CHALLENGE
Express the records as a JSON list of strings, with each line as its own string and blank lines omitted.

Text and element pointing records

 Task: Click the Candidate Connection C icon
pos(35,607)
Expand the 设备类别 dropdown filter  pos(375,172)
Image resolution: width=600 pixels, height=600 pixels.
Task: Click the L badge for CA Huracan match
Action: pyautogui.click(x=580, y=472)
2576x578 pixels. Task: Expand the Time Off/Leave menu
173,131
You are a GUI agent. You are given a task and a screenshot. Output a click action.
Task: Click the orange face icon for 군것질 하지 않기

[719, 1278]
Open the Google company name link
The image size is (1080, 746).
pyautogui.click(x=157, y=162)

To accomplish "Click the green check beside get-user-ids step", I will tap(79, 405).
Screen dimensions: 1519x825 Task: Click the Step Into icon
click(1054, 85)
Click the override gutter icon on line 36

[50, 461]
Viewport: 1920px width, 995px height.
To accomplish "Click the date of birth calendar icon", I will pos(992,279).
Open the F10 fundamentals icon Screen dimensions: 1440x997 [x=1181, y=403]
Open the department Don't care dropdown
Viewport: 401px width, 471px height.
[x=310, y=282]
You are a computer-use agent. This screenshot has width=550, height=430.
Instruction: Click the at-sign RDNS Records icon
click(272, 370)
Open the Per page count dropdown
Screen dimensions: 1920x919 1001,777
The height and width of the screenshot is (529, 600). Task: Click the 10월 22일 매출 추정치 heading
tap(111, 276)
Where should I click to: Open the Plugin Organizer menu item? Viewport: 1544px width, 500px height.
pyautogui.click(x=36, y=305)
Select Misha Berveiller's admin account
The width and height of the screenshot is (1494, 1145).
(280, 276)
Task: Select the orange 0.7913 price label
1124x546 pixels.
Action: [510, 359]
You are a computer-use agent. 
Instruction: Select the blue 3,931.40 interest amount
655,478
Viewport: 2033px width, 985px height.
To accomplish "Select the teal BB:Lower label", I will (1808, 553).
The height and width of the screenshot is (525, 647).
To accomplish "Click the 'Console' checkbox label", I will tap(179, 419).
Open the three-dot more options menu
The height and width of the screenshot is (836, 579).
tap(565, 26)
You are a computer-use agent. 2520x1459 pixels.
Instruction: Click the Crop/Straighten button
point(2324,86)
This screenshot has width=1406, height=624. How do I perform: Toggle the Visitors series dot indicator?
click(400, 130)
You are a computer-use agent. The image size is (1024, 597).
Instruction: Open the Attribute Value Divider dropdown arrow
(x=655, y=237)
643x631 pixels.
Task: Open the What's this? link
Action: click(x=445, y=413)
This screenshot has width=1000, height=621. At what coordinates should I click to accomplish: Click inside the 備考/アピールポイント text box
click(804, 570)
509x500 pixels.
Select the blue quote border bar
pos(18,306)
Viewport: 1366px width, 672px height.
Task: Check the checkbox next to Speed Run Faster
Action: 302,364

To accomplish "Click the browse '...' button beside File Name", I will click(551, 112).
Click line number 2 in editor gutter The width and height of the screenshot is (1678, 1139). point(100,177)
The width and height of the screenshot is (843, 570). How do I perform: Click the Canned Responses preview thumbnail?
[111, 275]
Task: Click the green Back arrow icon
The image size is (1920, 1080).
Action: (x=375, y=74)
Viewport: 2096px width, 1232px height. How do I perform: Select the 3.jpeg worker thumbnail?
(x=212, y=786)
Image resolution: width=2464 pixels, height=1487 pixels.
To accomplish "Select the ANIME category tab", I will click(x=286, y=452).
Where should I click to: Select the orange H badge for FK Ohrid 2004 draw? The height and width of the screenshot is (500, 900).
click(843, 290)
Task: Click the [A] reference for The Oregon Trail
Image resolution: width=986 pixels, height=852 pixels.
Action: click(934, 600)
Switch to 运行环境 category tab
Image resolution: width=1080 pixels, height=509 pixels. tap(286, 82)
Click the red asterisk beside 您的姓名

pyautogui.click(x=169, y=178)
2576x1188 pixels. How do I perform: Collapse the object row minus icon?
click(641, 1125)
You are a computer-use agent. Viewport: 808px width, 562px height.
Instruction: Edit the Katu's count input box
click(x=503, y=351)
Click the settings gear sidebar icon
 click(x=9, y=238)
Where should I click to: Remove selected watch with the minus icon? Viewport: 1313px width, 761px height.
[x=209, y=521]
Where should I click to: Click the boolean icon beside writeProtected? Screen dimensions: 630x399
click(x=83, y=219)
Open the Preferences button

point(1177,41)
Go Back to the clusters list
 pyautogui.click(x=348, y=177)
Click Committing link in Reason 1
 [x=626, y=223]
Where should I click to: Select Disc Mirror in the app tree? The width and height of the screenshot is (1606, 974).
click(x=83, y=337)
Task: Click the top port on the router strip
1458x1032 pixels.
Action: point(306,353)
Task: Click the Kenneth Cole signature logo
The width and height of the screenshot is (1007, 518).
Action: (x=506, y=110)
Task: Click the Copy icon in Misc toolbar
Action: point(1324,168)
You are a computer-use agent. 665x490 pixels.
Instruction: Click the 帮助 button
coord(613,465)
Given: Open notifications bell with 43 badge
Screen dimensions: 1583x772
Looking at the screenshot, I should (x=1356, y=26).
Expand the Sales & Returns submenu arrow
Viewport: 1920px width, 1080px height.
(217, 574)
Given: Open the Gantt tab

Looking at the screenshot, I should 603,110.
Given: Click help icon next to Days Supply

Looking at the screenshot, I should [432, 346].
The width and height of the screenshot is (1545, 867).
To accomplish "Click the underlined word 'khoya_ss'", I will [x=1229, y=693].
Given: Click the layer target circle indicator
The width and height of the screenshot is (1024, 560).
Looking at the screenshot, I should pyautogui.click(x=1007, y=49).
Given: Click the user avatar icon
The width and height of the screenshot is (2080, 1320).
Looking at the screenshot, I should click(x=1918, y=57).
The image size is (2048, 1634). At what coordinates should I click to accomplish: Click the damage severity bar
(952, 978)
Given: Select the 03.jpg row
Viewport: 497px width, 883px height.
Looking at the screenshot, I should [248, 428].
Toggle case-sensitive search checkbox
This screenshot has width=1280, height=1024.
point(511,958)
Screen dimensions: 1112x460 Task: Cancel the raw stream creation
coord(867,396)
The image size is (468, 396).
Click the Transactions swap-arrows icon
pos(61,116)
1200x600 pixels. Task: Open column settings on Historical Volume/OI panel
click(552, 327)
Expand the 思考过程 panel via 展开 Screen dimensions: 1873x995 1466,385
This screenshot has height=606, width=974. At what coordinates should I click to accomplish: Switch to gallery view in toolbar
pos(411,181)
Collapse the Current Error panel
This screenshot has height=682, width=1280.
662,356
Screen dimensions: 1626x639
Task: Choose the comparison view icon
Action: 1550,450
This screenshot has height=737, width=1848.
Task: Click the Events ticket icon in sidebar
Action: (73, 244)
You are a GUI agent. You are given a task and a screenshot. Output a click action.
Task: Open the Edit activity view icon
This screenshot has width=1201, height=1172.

THE SOLUTION
[
  " Task: Click the Candidate Connection C icon",
  "pos(35,607)",
  "Expand the 设备类别 dropdown filter  pos(375,172)",
  "Image resolution: width=600 pixels, height=600 pixels.",
  "Task: Click the L badge for CA Huracan match",
  "Action: pyautogui.click(x=580, y=472)",
  "2576x578 pixels. Task: Expand the Time Off/Leave menu",
  "173,131",
  "You are a GUI agent. You are given a task and a screenshot. Output a click action.",
  "Task: Click the orange face icon for 군것질 하지 않기",
  "[719, 1278]",
  "Open the Google company name link",
  "The image size is (1080, 746).",
  "pyautogui.click(x=157, y=162)",
  "To accomplish \"Click the green check beside get-user-ids step\", I will tap(79, 405).",
  "Screen dimensions: 1519x825 Task: Click the Step Into icon",
  "click(1054, 85)",
  "Click the override gutter icon on line 36",
  "[50, 461]",
  "Viewport: 1920px width, 995px height.",
  "To accomplish \"Click the date of birth calendar icon\", I will pos(992,279).",
  "Open the F10 fundamentals icon Screen dimensions: 1440x997 [x=1181, y=403]",
  "Open the department Don't care dropdown",
  "Viewport: 401px width, 471px height.",
  "[x=310, y=282]",
  "You are a computer-use agent. This screenshot has width=550, height=430.",
  "Instruction: Click the at-sign RDNS Records icon",
  "click(272, 370)",
  "Open the Per page count dropdown",
  "Screen dimensions: 1920x919 1001,777",
  "The height and width of the screenshot is (529, 600). Task: Click the 10월 22일 매출 추정치 heading",
  "tap(111, 276)",
  "Where should I click to: Open the Plugin Organizer menu item? Viewport: 1544px width, 500px height.",
  "pyautogui.click(x=36, y=305)",
  "Select Misha Berveiller's admin account",
  "The width and height of the screenshot is (1494, 1145).",
  "(280, 276)",
  "Task: Select the orange 0.7913 price label",
  "1124x546 pixels.",
  "Action: [510, 359]",
  "You are a computer-use agent. ",
  "Instruction: Select the blue 3,931.40 interest amount",
  "655,478",
  "Viewport: 2033px width, 985px height.",
  "To accomplish \"Select the teal BB:Lower label\", I will (1808, 553).",
  "The height and width of the screenshot is (525, 647).",
  "To accomplish \"Click the 'Console' checkbox label\", I will tap(179, 419).",
  "Open the three-dot more options menu",
  "The height and width of the screenshot is (836, 579).",
  "tap(565, 26)",
  "You are a computer-use agent. 2520x1459 pixels.",
  "Instruction: Click the Crop/Straighten button",
  "point(2324,86)",
  "This screenshot has width=1406, height=624. How do I perform: Toggle the Visitors series dot indicator?",
  "click(400, 130)",
  "You are a computer-use agent. The image size is (1024, 597).",
  "Instruction: Open the Attribute Value Divider dropdown arrow",
  "(x=655, y=237)",
  "643x631 pixels.",
  "Task: Open the What's this? link",
  "Action: click(x=445, y=413)",
  "This screenshot has width=1000, height=621. At what coordinates should I click to accomplish: Click inside the 備考/アピールポイント text box",
  "click(804, 570)",
  "509x500 pixels.",
  "Select the blue quote border bar",
  "pos(18,306)",
  "Viewport: 1366px width, 672px height.",
  "Task: Check the checkbox next to Speed Run Faster",
  "Action: 302,364",
  "To accomplish \"Click the browse '...' button beside File Name\", I will click(551, 112).",
  "Click line number 2 in editor gutter The width and height of the screenshot is (1678, 1139). point(100,177)",
  "The width and height of the screenshot is (843, 570). How do I perform: Click the Canned Responses preview thumbnail?",
  "[111, 275]",
  "Task: Click the green Back arrow icon",
  "The image size is (1920, 1080).",
  "Action: (x=375, y=74)",
  "Viewport: 2096px width, 1232px height. How do I perform: Select the 3.jpeg worker thumbnail?",
  "(x=212, y=786)",
  "Image resolution: width=2464 pixels, height=1487 pixels.",
  "To accomplish \"Select the ANIME category tab\", I will click(x=286, y=452).",
  "Where should I click to: Select the orange H badge for FK Ohrid 2004 draw? The height and width of the screenshot is (500, 900).",
  "click(843, 290)",
  "Task: Click the [A] reference for The Oregon Trail",
  "Image resolution: width=986 pixels, height=852 pixels.",
  "Action: click(934, 600)",
  "Switch to 运行环境 category tab",
  "Image resolution: width=1080 pixels, height=509 pixels. tap(286, 82)",
  "Click the red asterisk beside 您的姓名",
  "pyautogui.click(x=169, y=178)",
  "2576x1188 pixels. How do I perform: Collapse the object row minus icon?",
  "click(641, 1125)",
  "You are a computer-use agent. Viewport: 808px width, 562px height.",
  "Instruction: Edit the Katu's count input box",
  "click(x=503, y=351)",
  "Click the settings gear sidebar icon",
  " click(x=9, y=238)",
  "Where should I click to: Remove selected watch with the minus icon? Viewport: 1313px width, 761px height.",
  "[x=209, y=521]",
  "Where should I click to: Click the boolean icon beside writeProtected? Screen dimensions: 630x399",
  "click(x=83, y=219)",
  "Open the Preferences button",
  "point(1177,41)",
  "Go Back to the clusters list",
  " pyautogui.click(x=348, y=177)",
  "Click Committing link in Reason 1",
  " [x=626, y=223]",
  "Where should I click to: Select Disc Mirror in the app tree? The width and height of the screenshot is (1606, 974).",
  "click(x=83, y=337)",
  "Task: Click the top port on the router strip",
  "1458x1032 pixels.",
  "Action: point(306,353)",
  "Task: Click the Kenneth Cole signature logo",
  "The width and height of the screenshot is (1007, 518).",
  "Action: (x=506, y=110)",
  "Task: Click the Copy icon in Misc toolbar",
  "Action: point(1324,168)",
  "You are a computer-use agent. 665x490 pixels.",
  "Instruction: Click the 帮助 button",
  "coord(613,465)",
  "Given: Open notifications bell with 43 badge",
  "Screen dimensions: 1583x772",
  "Looking at the screenshot, I should (x=1356, y=26).",
  "Expand the Sales & Returns submenu arrow",
  "Viewport: 1920px width, 1080px height.",
  "(217, 574)",
  "Given: Open the Gantt tab",
  "Looking at the screenshot, I should 603,110.",
  "Given: Click help icon next to Days Supply",
  "Looking at the screenshot, I should [432, 346].",
  "The width and height of the screenshot is (1545, 867).",
  "To accomplish \"Click the underlined word 'khoya_ss'\", I will [x=1229, y=693].",
  "Given: Click the layer target circle indicator",
  "The width and height of the screenshot is (1024, 560).",
  "Looking at the screenshot, I should pyautogui.click(x=1007, y=49).",
  "Given: Click the user avatar icon",
  "The width and height of the screenshot is (2080, 1320).",
  "Looking at the screenshot, I should click(x=1918, y=57).",
  "The image size is (2048, 1634). At what coordinates should I click to accomplish: Click the damage severity bar",
  "(952, 978)",
  "Given: Select the 03.jpg row",
  "Viewport: 497px width, 883px height.",
  "Looking at the screenshot, I should [248, 428].",
  "Toggle case-sensitive search checkbox",
  "This screenshot has width=1280, height=1024.",
  "point(511,958)",
  "Screen dimensions: 1112x460 Task: Cancel the raw stream creation",
  "coord(867,396)",
  "The image size is (468, 396).",
  "Click the Transactions swap-arrows icon",
  "pos(61,116)",
  "1200x600 pixels. Task: Open column settings on Historical Volume/OI panel",
  "click(552, 327)",
  "Expand the 思考过程 panel via 展开 Screen dimensions: 1873x995 1466,385",
  "This screenshot has height=606, width=974. At what coordinates should I click to accomplish: Switch to gallery view in toolbar",
  "pos(411,181)",
  "Collapse the Current Error panel",
  "This screenshot has height=682, width=1280.",
  "662,356",
  "Screen dimensions: 1626x639",
  "Task: Choose the comparison view icon",
  "Action: 1550,450",
  "This screenshot has height=737, width=1848.",
  "Task: Click the Events ticket icon in sidebar",
  "Action: (73, 244)",
  "You are a GUI agent. You are given a task and a screenshot. Output a click action.",
  "Task: Open the Edit activity view icon",
  "This screenshot has width=1201, height=1172."
]